We can see that the values are a bit spread, therefore we need to quantile normalize them. Then, we need to scale the values between 0 and 1 to have the same scale of the other input matrices to netZoo tools such as coexpression (between -1 and 1) and PPI matrix (between 0 and 1).

In [None]:
def quantileNormalize(df_input):
    df = df_input.copy()
    #compute rank
    dic = {}
    for col in df:
        dic.update({col : sorted(df[col])})
    sorted_df = pd.DataFrame(dic)
    rank = sorted_df.mean(axis = 1).tolist()
    #sort
    for col in df:
        t = np.searchsorted(np.sort(df[col]), df[col])
        df[col] = [rank[i] for i in t]
    return df

In [None]:
cont1qnorm = quantileNormalize(cont1)
cont1qnorm = cont1qnorm/(np.max(cont1qnorm.max()))

In [None]:
plt.hist(cont1qnorm.values.flatten())
plt.yscale('log', nonpositive='clip')
plt.ylabel('Frequency')
plt.xlabel('Edge weight')

### 2. Oyuang model
We do the same for the second model. Matrix density is identical to the first one, however, the edge weights are more dispersed because we added a significance term to each distance. Edge values are between 0 and 4624 and matrix density is 91% which is equal to the density of the previous model because the only difference was the addition of a significance term.

In [None]:
cont2=pd.read_csv('/opt/data/netZooPy/regPrior/regMatCont2.csv',header=0,index_col=0)

print('the maximum value is ',np.max(cont2.max()))
print('the minimum value is ',np.min(cont2.min()))
print('Are there null values?', cont2.isnull().values.any())
print('The dimensions are:', cont2.shape)
print('Matrix density is', np.count_nonzero(cont2)/(cont2.shape[0]*cont2.shape[1]))

In [None]:
plt.hist(cont2.values.flatten());
plt.yscale('log', nonposy='clip');
plt.ylabel('Frequency');
plt.xlabel('Edge weight');

In [None]:
cont2qnorm = quantileNormalize(cont2)
cont2qnorm = cont2qnorm/(np.max(cont2qnorm.max()))

In [None]:
plt.hist(cont2qnorm.values.flatten());
plt.yscale('log', nonpositive='clip');
plt.ylabel('Frequency');
plt.xlabel('Edge weight');

### 3. RP model
The RP model edge weight distribution varies between 0 and 7513. The weighted adjacency matrix has the same density than the two other matrices (91%). When we look at the equation of the RP model, we see that when the motif is exactly at the TSS or after the TSS, the distance $d$ to the TSS was set to 0. In the RP model equation, a distance 0 gives an edge weight of 0.6.

In [None]:
cont3=pd.read_csv('/opt/data/netZooPy/regPrior/regMatCont3.csv',header=0,index_col=0)

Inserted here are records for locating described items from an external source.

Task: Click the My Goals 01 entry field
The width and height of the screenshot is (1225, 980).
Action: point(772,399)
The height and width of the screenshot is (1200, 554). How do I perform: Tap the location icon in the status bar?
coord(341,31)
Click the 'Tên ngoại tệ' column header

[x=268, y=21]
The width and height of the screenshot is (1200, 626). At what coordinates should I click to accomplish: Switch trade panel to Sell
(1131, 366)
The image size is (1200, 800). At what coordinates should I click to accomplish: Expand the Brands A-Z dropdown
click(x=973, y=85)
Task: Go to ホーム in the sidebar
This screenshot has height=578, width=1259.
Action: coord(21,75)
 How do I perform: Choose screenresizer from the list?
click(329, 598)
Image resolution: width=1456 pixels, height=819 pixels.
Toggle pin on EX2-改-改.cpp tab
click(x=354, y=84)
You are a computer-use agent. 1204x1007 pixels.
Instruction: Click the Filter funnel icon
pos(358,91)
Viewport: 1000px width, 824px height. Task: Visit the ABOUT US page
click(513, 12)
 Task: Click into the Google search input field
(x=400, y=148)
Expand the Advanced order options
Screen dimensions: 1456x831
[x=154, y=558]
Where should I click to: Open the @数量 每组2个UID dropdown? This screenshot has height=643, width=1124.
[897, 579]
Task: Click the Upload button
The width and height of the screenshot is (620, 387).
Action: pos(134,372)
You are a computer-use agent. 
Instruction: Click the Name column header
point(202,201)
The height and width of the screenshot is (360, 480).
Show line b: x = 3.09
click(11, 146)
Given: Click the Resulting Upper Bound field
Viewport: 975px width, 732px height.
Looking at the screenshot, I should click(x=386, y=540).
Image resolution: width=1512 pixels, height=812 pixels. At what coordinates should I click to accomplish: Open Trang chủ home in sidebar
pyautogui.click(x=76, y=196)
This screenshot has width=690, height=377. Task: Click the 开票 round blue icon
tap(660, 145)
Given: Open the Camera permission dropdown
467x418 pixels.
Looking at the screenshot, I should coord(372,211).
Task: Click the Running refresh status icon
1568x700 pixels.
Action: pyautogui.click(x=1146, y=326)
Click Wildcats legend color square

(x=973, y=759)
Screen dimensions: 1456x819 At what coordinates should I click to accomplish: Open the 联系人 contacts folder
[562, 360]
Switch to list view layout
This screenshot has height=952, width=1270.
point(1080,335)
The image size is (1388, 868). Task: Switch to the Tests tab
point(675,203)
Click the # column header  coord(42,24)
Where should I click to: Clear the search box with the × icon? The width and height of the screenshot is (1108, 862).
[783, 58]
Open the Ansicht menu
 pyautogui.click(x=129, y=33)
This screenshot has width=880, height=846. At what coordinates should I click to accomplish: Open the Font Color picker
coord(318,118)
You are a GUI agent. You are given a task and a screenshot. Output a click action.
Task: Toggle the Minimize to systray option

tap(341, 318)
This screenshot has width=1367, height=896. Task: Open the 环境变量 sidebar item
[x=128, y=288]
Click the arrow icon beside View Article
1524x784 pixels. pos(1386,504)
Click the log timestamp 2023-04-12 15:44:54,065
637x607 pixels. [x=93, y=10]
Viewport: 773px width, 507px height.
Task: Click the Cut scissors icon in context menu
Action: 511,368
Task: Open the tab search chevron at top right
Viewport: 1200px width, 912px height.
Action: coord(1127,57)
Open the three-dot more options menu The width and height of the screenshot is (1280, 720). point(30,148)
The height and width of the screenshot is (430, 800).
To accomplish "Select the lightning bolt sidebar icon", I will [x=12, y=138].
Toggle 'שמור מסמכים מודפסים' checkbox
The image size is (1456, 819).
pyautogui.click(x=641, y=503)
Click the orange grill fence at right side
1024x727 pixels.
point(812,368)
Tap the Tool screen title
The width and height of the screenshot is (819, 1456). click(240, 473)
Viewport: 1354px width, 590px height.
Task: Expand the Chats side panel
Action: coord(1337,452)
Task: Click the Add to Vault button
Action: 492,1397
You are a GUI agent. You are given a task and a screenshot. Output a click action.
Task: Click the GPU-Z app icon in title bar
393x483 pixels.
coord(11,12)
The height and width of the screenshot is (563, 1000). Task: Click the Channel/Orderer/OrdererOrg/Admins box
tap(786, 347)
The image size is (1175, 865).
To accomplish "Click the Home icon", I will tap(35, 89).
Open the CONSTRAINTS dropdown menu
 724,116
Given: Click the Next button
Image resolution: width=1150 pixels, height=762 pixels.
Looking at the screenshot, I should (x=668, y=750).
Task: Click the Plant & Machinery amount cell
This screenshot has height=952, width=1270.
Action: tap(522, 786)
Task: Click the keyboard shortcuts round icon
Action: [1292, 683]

print('the maximum value is ',np.max(cont3.max()))
print('the minimum value is ',np.min(cont3.min()))
print('Are there null values?', cont3.isnull().values.any())
print('The dimensions are:', cont3.shape)
print('Matrix density is', np.count_nonzero(cont3)/(cont3.shape[0]*cont3.shape[1]))

In [None]:
plt.hist(cont3.values.flatten())
plt.yscale('log', nonposy='clip')
plt.ylabel('Frequency')
plt.xlabel('Edge weight')

In [None]:
cont3qnorm = quantileNormalize(cont3)
cont3qnorm = cont3qnorm/(np.max(cont3qnorm.max()))

In [None]:
plt.hist(cont3qnorm.values.flatten())
plt.yscale('log', nonpositive='clip')
plt.ylabel('Frequency')
plt.xlabel('Edge weight')

## References

1- Grant, Charles E., Timothy L. Bailey, and William Stafford Noble. "FIMO: scanning for occurrences of a given motif." Bioinformatics 27.7 (2011): 1017-1018.

2- Lambert, Samuel A., et al. "The human transcription factors." Cell 172.4 (2018): 650-665.

3- Tang, Qianzi, et al. "A comprehensive view of nuclear receptor cancer cistromes." Cancer research 71.22 (2011): 6940-6947.

4- Jolma, Arttu, et al. "DNA-binding specificities of human transcription factors." Cell 152.1-2 (2013): 327-339.

5- Garcia-Alonso, Luz, et al. "Benchmark and integration of resources for the estimation of human transcription factor activities." Genome research 29.8 (2019): 1363-1375.

6- Ouyang, Zhengqing, Qing Zhou, and Wing Hung Wong. "ChIP-Seq of transcription factors predicts absolute and differential gene expression in embryonic stem cells." Proceedings of the National Academy of Sciences 106.51 (2009): 21521-21526.

7- Tang, Qianzi, et al. "A comprehensive view of nuclear receptor cancer cistromes." Cancer research 71.22 (2011): 6940-6947.

8- Chen, Chen-Hao, et al. "Determinants of transcription factor regulatory range." Nature communications 11.1 (2020): 1-15.